No final do presente ano civil comemora-se os 50 anos da vigília de oração e de jejum pela paz e contra a guerra colonial que um grupo de leigos interventivos protagonizou, concretizando assim o apelo do Papa Paulo VI na altura. A evocação desse acontecimento marcante na história da Capela do Rato, do laicado em Portugal, das relações entre a Igreja e o Estado, vai integrar-se, oficialmente, nas comemorações do 25 de abril. Muito proximamente, em cooperação com a Comissão organizadora das mesmas, anunciaremos o programa de celebrações.

A edição, este ano, do curso «Filosofia, Literatura e Espiritualidade» será dedicada a autores e obras que aprofundam a problemática da guerra e da paz, tanto no âmbito da literatura como da reflexão filosófica e do profetismo da experiência cristã. Daremos continuidade a dimensão da conversão ecológica, nestes exigentes tempos de crise climatérica e de consequências da guerra prolongada na Ucrânia.
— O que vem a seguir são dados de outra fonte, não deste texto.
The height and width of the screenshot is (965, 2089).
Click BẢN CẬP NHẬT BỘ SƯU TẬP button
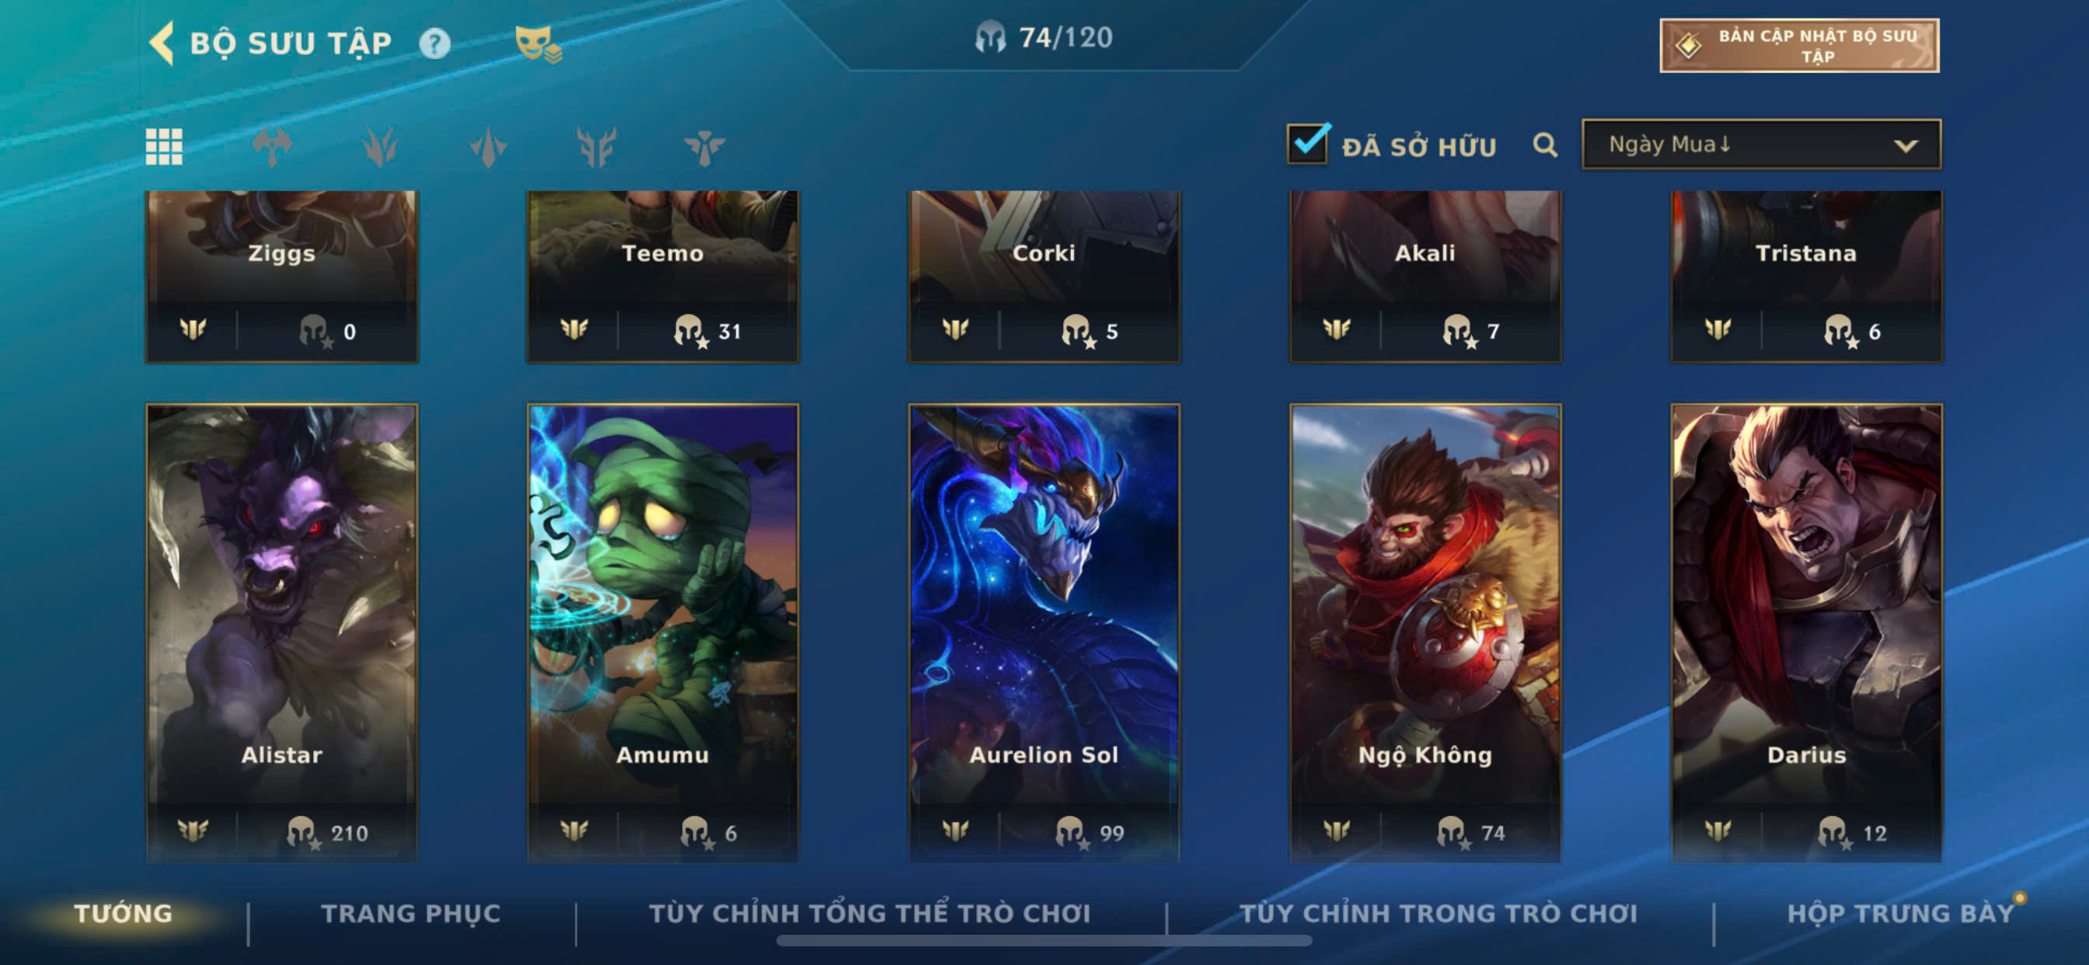click(1799, 45)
A recente carta apostólica, Desiderio desideravi, do Papa Francisco, a confirmar e atualizar a reforma litúrgica do Concílio Vaticano II, ajudar-nos-á a melhorar a qualidade da nossa participação nas celebrações eucarísticas.
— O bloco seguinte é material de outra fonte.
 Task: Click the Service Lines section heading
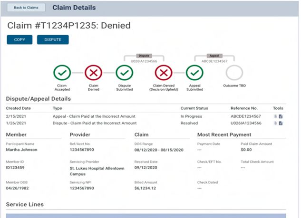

Aproveitámos o verão para continuar a reparação e manutenção do telhado do edifício da Capela do Rato, renovando telhas, colocando impermeabilizações de zinco, preenchendo fissuras que se revelaram no inverno passado. Era uma intervenção necessária e urgente orçamentada em quase 29.000 euros.

É meu desejo, no final do presente ano pastoral, organizar uma peregrinação às abadias cistercienses da Borgonha (França), lugares onde aconteceu, no século XII, uma criativa reforma eclesial, com a sua expressão estética, arquitetónica, agrícola, teológica e espiritual, protagonizada, sobretudo, por S. Bernardo de Claraval. Confesso que é um sonho meu, antigo, que gostaria de concretizar convosco.

Respondendo ao apelo do nosso querido D. Manuel Clemente, peçamos, intensamente, a Deus, a nível pessoal, em família e em comunidade, pelos frutos da próxima Jornada Mundial da Juventude, a realizar em Lisboa, «que hão de ser de santidade, acima de tudo». Rezemos também pelo nosso bispo diocesano e seus bispos auxiliares, pelo seu presbitério, pelas comunidades cristãs, para que o Espírito nos console e encoraje no meio de tantas provas.

Recordo o conhecido poeta espanhol Manuel Machado: «Caminante, no hay camino, se hace camino al andar». Continuemos, pois, o nosso caminho (sinodal), atentos aos sinais dos tempos de hoje, procurando discernir o que o Espírito diz às Igrejas, numa tensão criativa, entre angústias e consolações.